No quiero parecer un inquisidor, pero mucho me temo que no puede ser verdad una afirmación y su contraria.
Sobre lo que se delibera aquí es sobre la misma esencia de la fe que nos entregó Jesucristo mientras estuvo sobre la tierra. Y si el falso final feliz que algunos han querido ver en las últimas intervenciones, fuera de verdad la conclusión de todo, entonces todo daría lo mismo.
Daría lo mismo irse de asceta al desierto o vivir una vida tibia, morir como mártir bajo el reinado de Enrique II o condescender. En el fondo daría lo mismo ser Judas Iscariote que Cristo Crucificado.
No me mueve ni el más mínimo átomo de manía hacia Masiá, le tengo un cierto cariño. No subyace en mí la más mínima crítica a las palabras de monseñor Agrelo, haría mías todas sus líneas. Pero creo que debo decir algo. Y es que Jesucristo no buscó el buen rollito.
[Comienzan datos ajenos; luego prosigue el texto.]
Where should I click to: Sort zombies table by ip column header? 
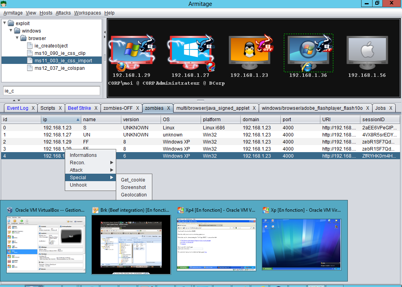tap(61, 120)
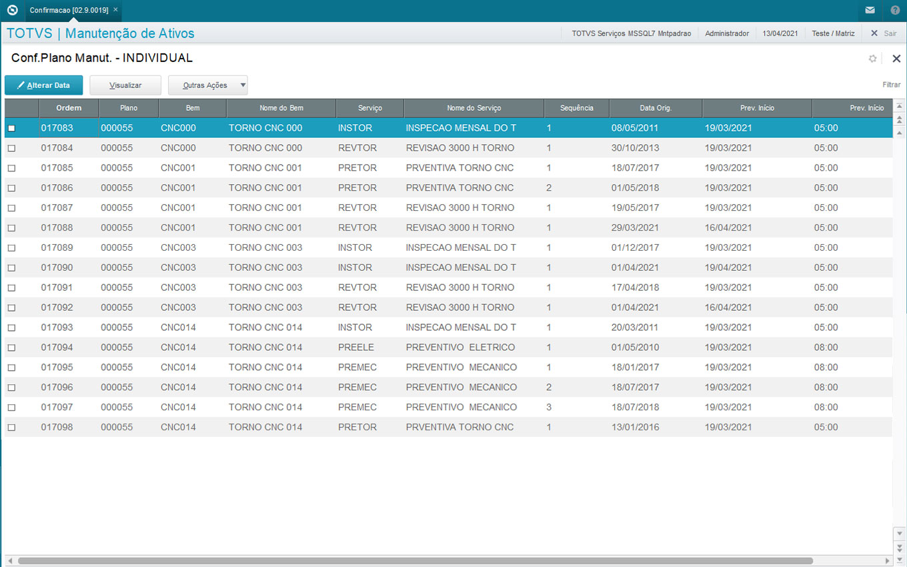Page down with the double down arrow
Viewport: 907px width, 567px height.
pyautogui.click(x=899, y=546)
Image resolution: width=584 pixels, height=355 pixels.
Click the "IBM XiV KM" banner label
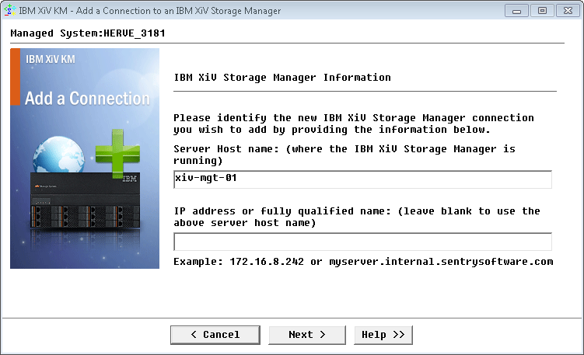[51, 59]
Si lo importante fuera el buen rollito, Cristo no hubiera derramado en el Gólgota su sangre.
¡Cristo no buscó el buen rollito! Qué poco me costaría decir unas cuantas palabras que provocaran el aplauso de la mayoría. Qué poco.
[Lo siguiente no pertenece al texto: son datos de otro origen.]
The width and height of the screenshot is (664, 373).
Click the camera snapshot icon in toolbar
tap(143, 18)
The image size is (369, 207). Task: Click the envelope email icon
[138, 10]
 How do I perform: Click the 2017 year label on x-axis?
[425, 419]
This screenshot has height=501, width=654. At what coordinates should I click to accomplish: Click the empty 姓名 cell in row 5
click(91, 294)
Hoy he visto, de nuevo, otra vez, otra gozosa vez, el final de la película La Amistad, cuando John Quincy Adams proclama orgullosamente sus últimos razonamientos ante el Tribunal Supremo:
Quizá porque temíamos nuestros prejuicios. (?). Pero hemos comprendido por fin. (?) Ahora entendemos, se nos ha hecho entender, y abrazamos ese entendimiento, que en realidad somos quienes éramos. (?) Dadnos valor para hacer lo que es justo, y si eso implica la guerra civil, adelante con ella.
Otros dirán que para qué discutir de palabras. Otros dirán que, en el fondo, están de acuerdo en lo fundamental y que lo otro son pequeñeces. Otros que lo importante es el amor. El amor y la caridad.
Tomás Moro leyó y volvió a leer el texto del Acta de Supremacía. Si lo hubiera podido jurar, lo hubiera jurado. El problema era que las palabras significan cosas. Y hay cosas que son verdad y otras que no.
El obispo de Teruel fue asesinado un mes antes de acabar la Guerra Civil. Lo único que le pidieron sus asesinos como condición para no matarle, era que firmase un documento en que negase que el alzamiento era lícito. Dado el número de todos a los que habían asesinado antes de él, sabía que no estaban hablando en broma cuando le amenazaban de muerte. Pero no firmó.
Los sacerdotes cuando predicamos, debemos recordar que estamos explicando a los fieles una doctrina sagrada. Somos oyentes de esa doctrina, no dueños. Oír para predicar. Oír con reverencia como una forma de obediencia, de sumisión.
No sé lo que es una fe adulta. Porque mi fe es la misma que la de un niño. La fe es simple, sencilla, es una fe de rodillas. Y he vacilado al escribir de rodillas, porque a veces me postro. Sí, a veces en mi oración me postro. Como si estar de rodillas no fuera suficiente.